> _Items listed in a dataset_
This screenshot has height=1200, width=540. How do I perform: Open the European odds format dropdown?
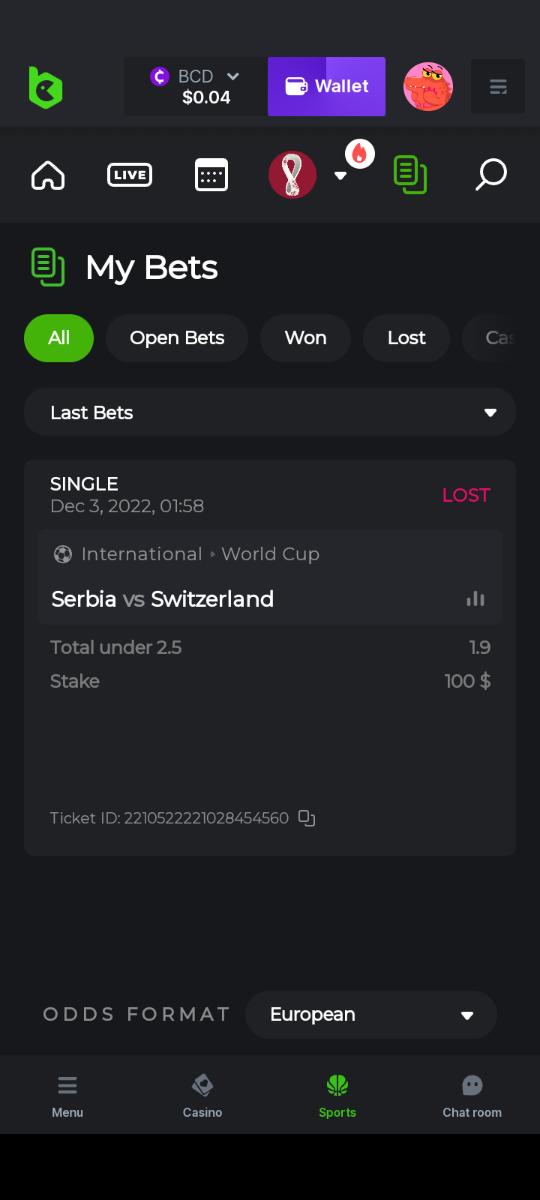coord(371,1015)
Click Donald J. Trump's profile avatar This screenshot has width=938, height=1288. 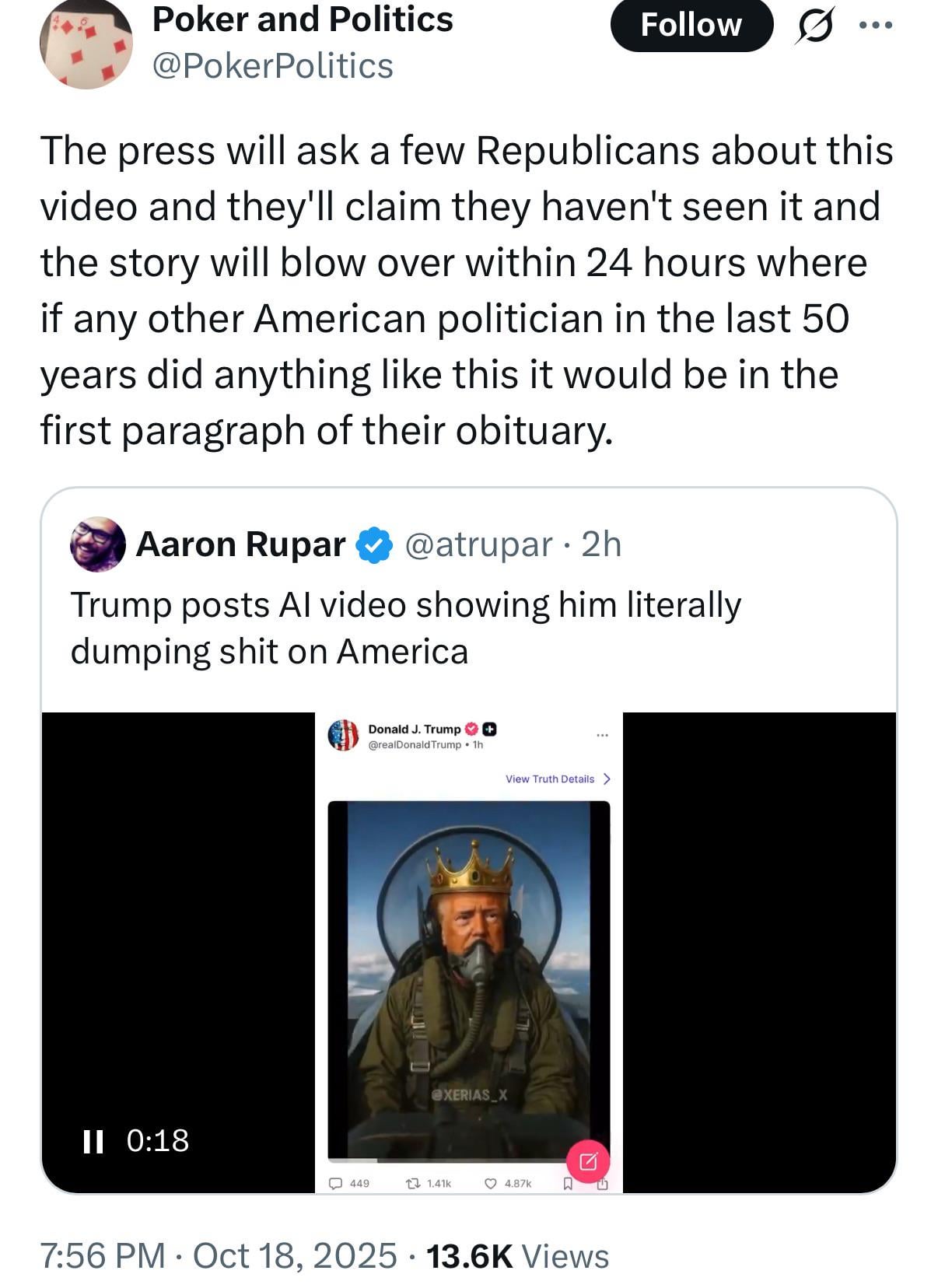343,735
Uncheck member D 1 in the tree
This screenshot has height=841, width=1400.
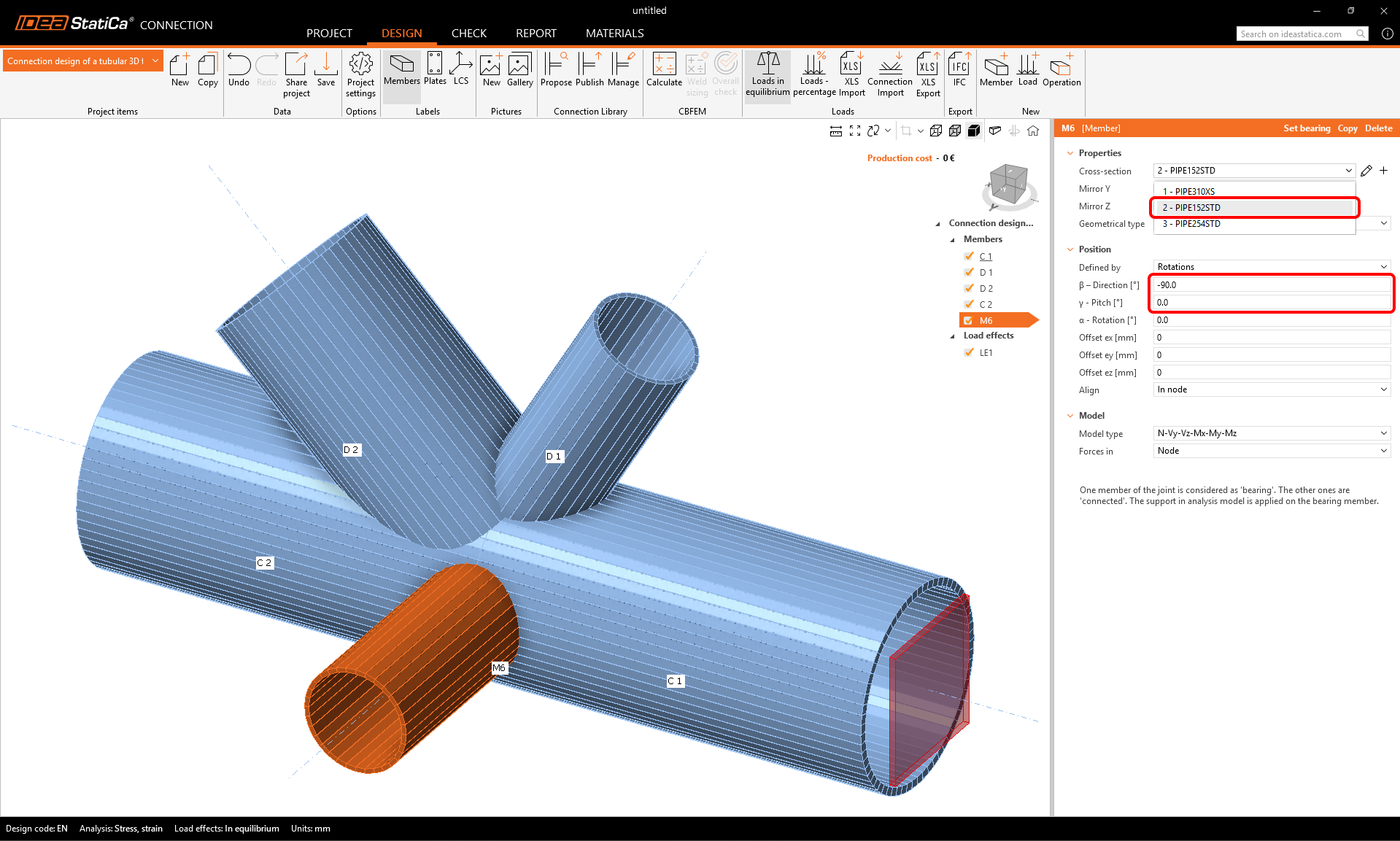[969, 272]
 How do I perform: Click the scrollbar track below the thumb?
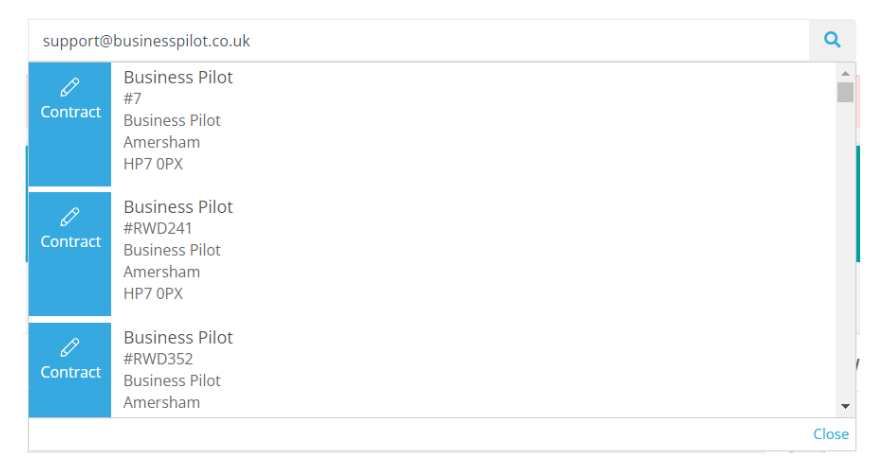845,249
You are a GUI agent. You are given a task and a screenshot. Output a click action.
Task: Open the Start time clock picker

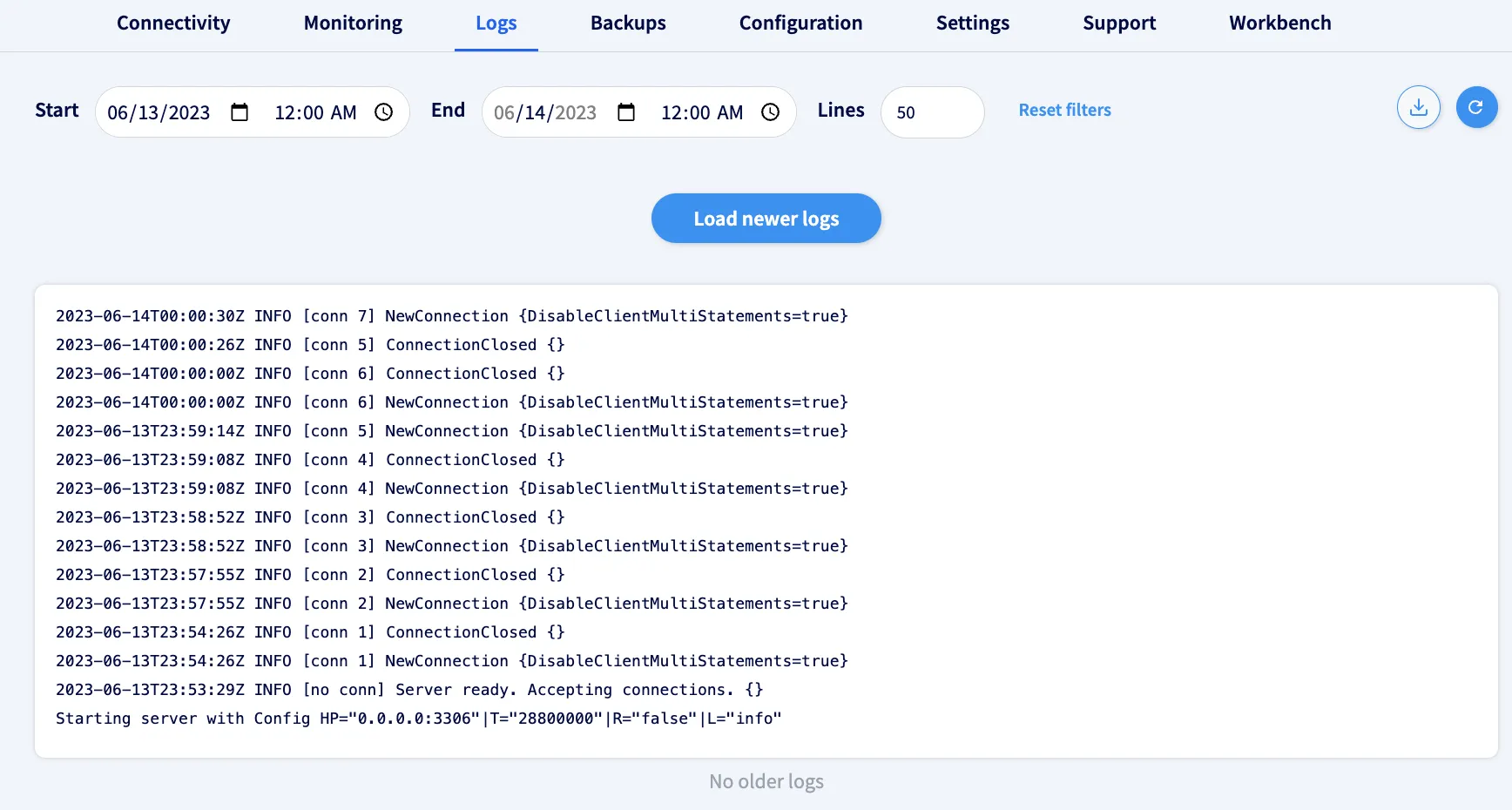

> _Task details_
Every line from the one holding "You are a GUI" through the end of the records above must be reproduced verbatim, pictures excepted.

> _Exercise result_
You are a GUI agent. You are given a task and a screenshot. Output a click action.
Task: Open the Start time clock picker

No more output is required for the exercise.